**Action item:** Make an exact copy, from the records below, of the lines from the line containing "Task: Click the robodog model value" to the line containing "The height and", both lines included, excluding pictures.

(Material for this exercise)

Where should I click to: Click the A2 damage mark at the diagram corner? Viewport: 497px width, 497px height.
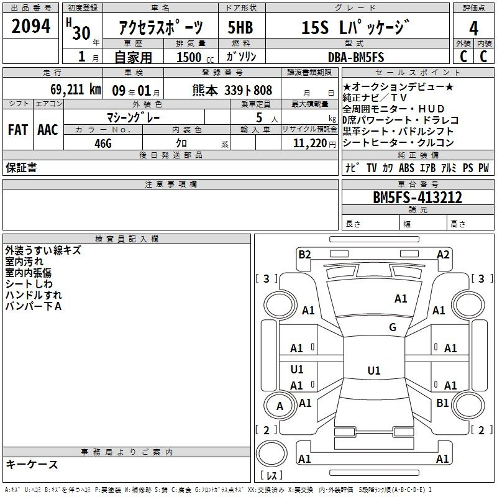(x=443, y=254)
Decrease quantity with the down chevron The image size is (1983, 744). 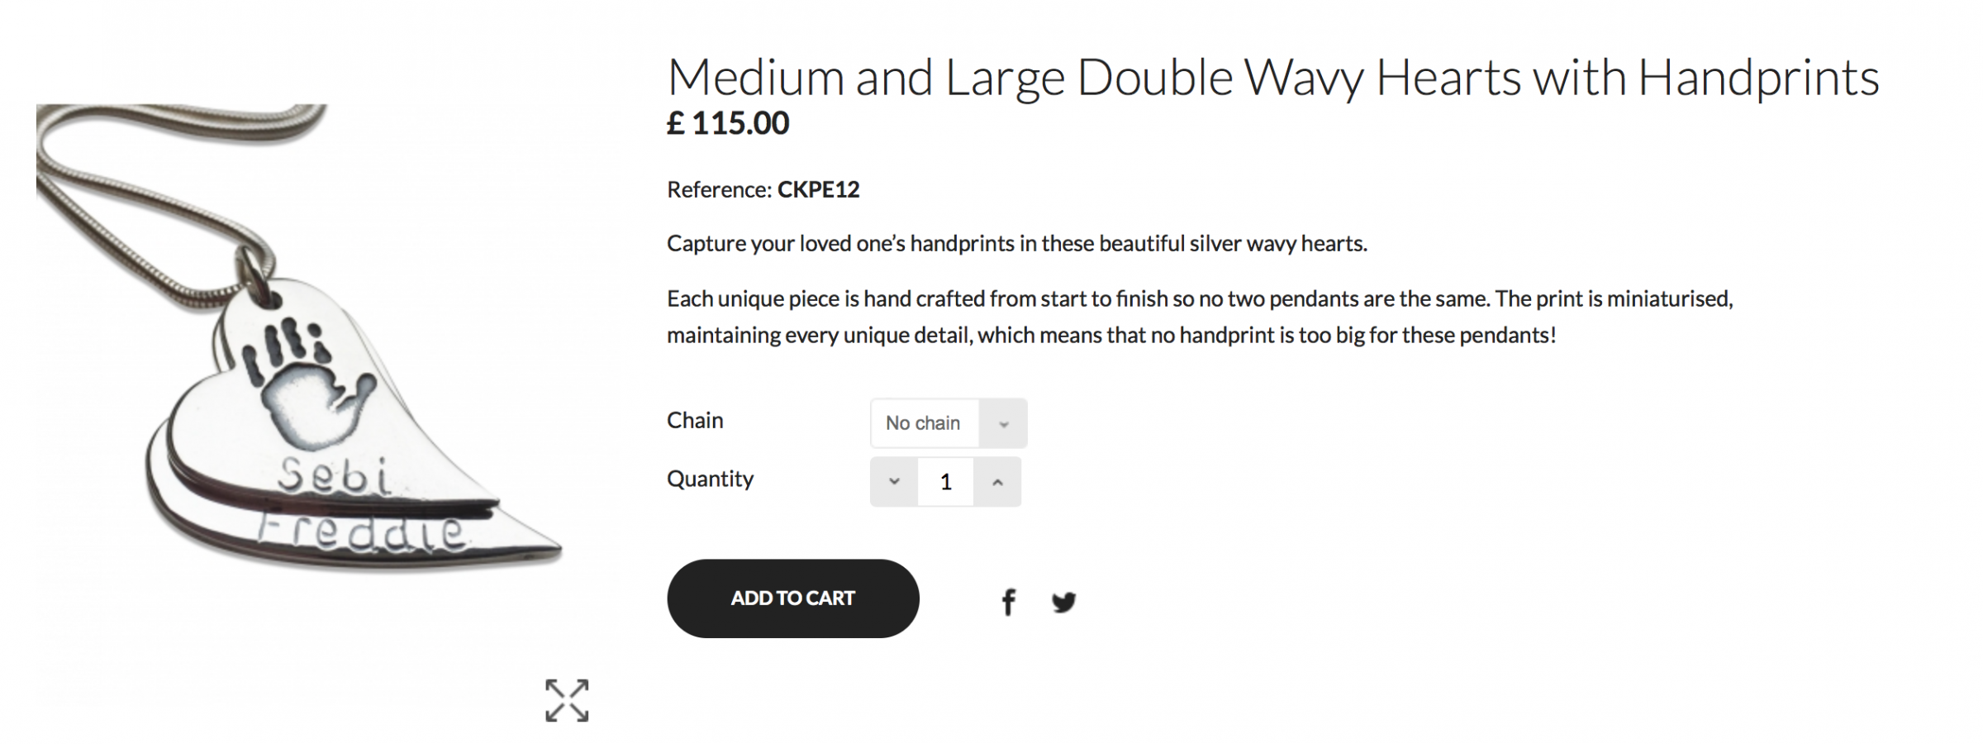pos(894,481)
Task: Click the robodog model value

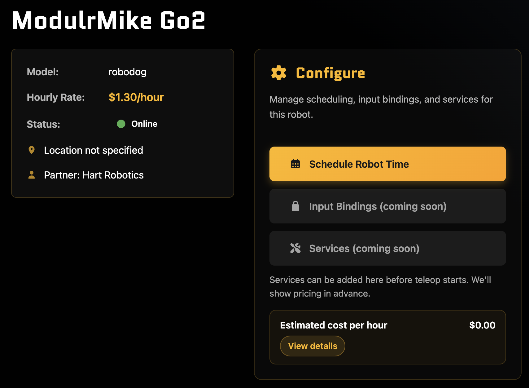Action: 127,72
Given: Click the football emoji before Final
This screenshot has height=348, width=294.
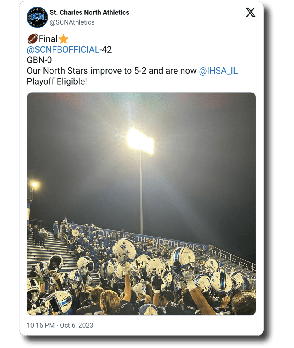Looking at the screenshot, I should click(x=32, y=39).
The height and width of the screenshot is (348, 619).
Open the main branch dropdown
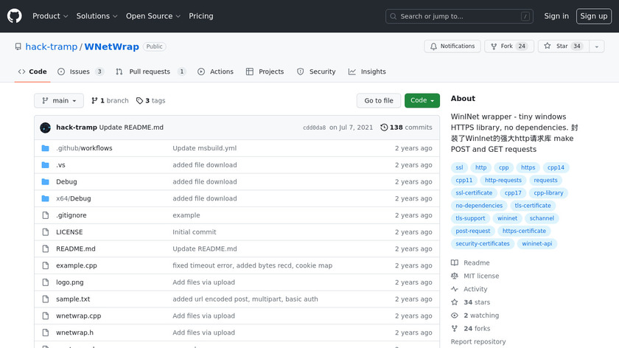click(x=59, y=101)
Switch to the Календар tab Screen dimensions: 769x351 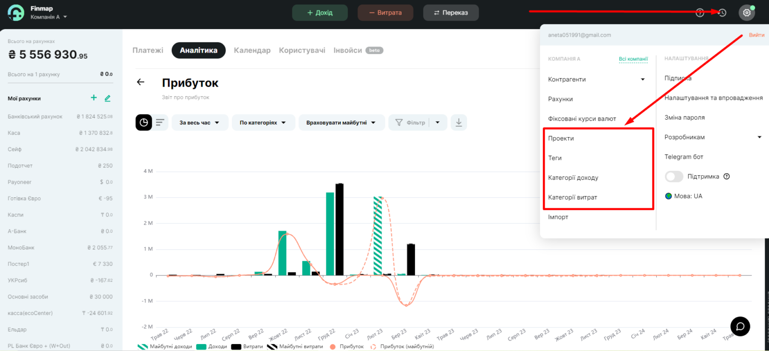[x=253, y=50]
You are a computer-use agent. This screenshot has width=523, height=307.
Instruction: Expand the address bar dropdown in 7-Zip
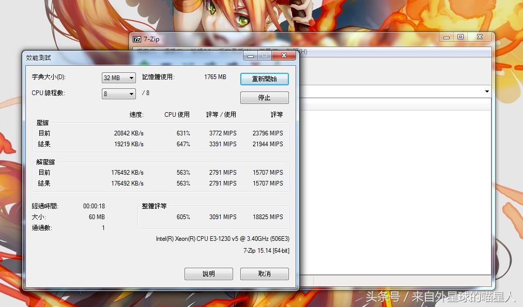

(End Material for this exercise)

**Output of the task:**
Task: Click the robodog model value

Action: 127,72
Given: Click the football emoji before Final
This screenshot has height=348, width=294.
Looking at the screenshot, I should click(x=32, y=39).
The height and width of the screenshot is (348, 619).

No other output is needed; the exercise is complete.